It took a while to understand what was going on. Here was a one-time super power that had ruled the world. It had been severely devastated by World War II, and now, like an ex-heavyweight champion, was relegated to reflexively punch at empty shadows. The House of Commons was entertainment – it gave the British people something to laugh about, to distract them from the impotence.

I am beginning to believe we are living under similar circumstances. Politics has become a national pastime, with our elected leaders acting like the buffoons for our nation’s entertainment via the nightly news. It is the same showdown scenario played over and over. And, like children who have memorized the fairy tales we read them, we can finish the story line before it ends.

We were once a nation with an indomitable faith in our democracy. We had a greatness of spirit. We were a beacon and hope to the world. Today, we are a great, if not the greatest, military power on Earth. Our military has been honed by five major wars in my lifetime with at least as many small engagements. Yet, at what cost?

Provided data>
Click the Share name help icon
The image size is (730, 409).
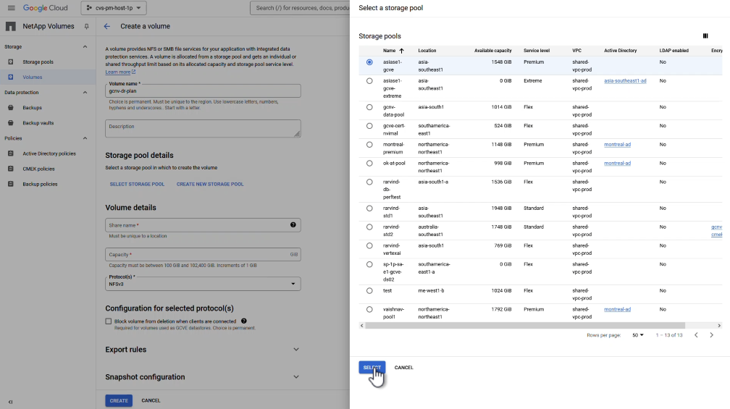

Instructions>
1 – From the passage on politics as entertainment, extract the words starting with "I am beginning" and going on through "before it ends.".
2 – Answer these questions from the passage on politics as entertainment.
(a) What severely devastated the one-time super power?
(b) What gave the British people something to laugh about?
(c) How many major wars have honed the military in the writer's lifetime?
3 – Decide whether each statement agrees with the passage on politics as entertainment. Answer yes or no, and quote the words that settle it.
(a) The one-time super power is compared to an ex-heavyweight champion.
(b) The writer calls politics a national pastime.
(c) The military has been honed by major wars but no small engagements.
The lines have no connection to the passage on politics as entertainment.

Per-task answers>
1 –
I am beginning to believe we are living under similar circumstances. Politics has become a national pastime, with our elected leaders acting like the buffoons for our nation’s entertainment via the nightly news. It is the same showdown scenario played over and over. And, like children who have memorized the fairy tales we read them, we can finish the story line before it ends.

2 –
(a) World War II
(b) The House of Commons
(c) Five

3 –
(a) Yes: "like an ex-heavyweight champion"
(b) Yes: "Politics has become a national pastime"
(c) No: "with at least as many small engagements"